Hugs to you. I'm not a mother yet. So just giving hugs!
Oh My!
Who knows why people feel the need to try and terrify you and pull you into a negative mindset when you feel that you are coping well?
Enjoy enjoy enjoy and keep that beautiful attitude you have as babies grow so quickly we need to enjoy every single minute we have the opportunity to.
For the record my first baby was what people would call easy and or good, and my second child is a dream now 6 months old. : )
I think for so many it's inherently implied that once you become a mother that you are donned "advice-giver." Does it make it right? No. Does it make all of us insecure mothers compare ourselves to every Mom out there and be that much more hard on ourselves? Yes. You have to do what's right for you and your family. Most Moms share their experience because they want someone to listen. Or they feel like they were not well-equipped prior to becoming blessed with a baby. So they feel like its their responsibility to tell other mothers "here's really how it is." There were so many things my mother never told me about motherhood. I think she blocked the bad stuff out. I nursed both of my kids and my youngest had acid reflux as well. So, I have to be really be careful not to come across as an expert on those issues or push my opinions on other mothers. God bless all those women out there who can take the unwanted advice thrust at them from every direction, take it in stride, and do what's right for them.
You are a wonderful mom and you have a sweet baby!! I know for a fact. :)
Enjoy every minute, because they grow up so fast!
great photos!! rember every kid is dif and so is every mom and dad!! I think your friends are just telling you cause it something all mothers do sure sometimes can be easy! but some can be hard too! Everyone has different opinions and seems like everyone wants to share!! Just do what you think is right and be the best mom you can be and dont worry! The future brings change and thats ment to be so just take it a day at a time and don't worry! And everything will be great!

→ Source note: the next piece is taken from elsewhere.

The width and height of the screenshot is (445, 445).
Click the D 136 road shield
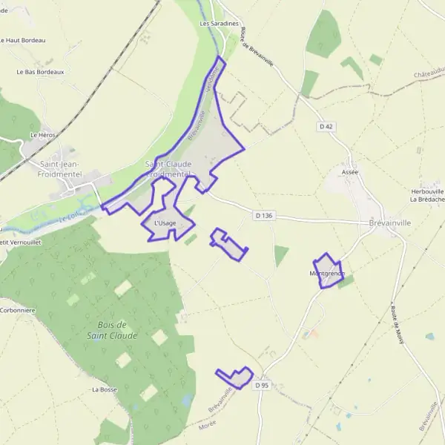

you are blessed to be enjoying motherhood and all that comes with it. praise God for His blessings! i know my mom had fairly easy deliveries but didn't talk about them much b/c it seems like people w/the horror stories liked to talk more...
it's encouraging to me to see how much you are enjoying motherhood and i hope that it continues to get better each day!
You are cool.. thanks for making another {scared to be a mom-putting it off} girl feel a bit better. :)
Ahh, the strange things people say. Babies are one of those topics that everyone feels they need to have an opinion on. LIke you, I think I expected the worst, so now that Erin is an "easy" baby, I am delighted (I am all about setting up low expectations so I can be pleasantly surprised!!!) I also think being a bit "older" as a mom, you have a little different perspective-- even the worst moments you know won't last forever. And you delight in all the small wonders - the amount of joy Erin smiling at me brings is immeasurable! Keep enjoying J!!!!!
Some people just can't see the positive in a "not so perfect" situation. I agree, if my baby slept all the time that would be boring and not good for bonding and playtimes. Or if they are struggling, then you must have to too. just keep smiling and enjoy every second, it goes too fast.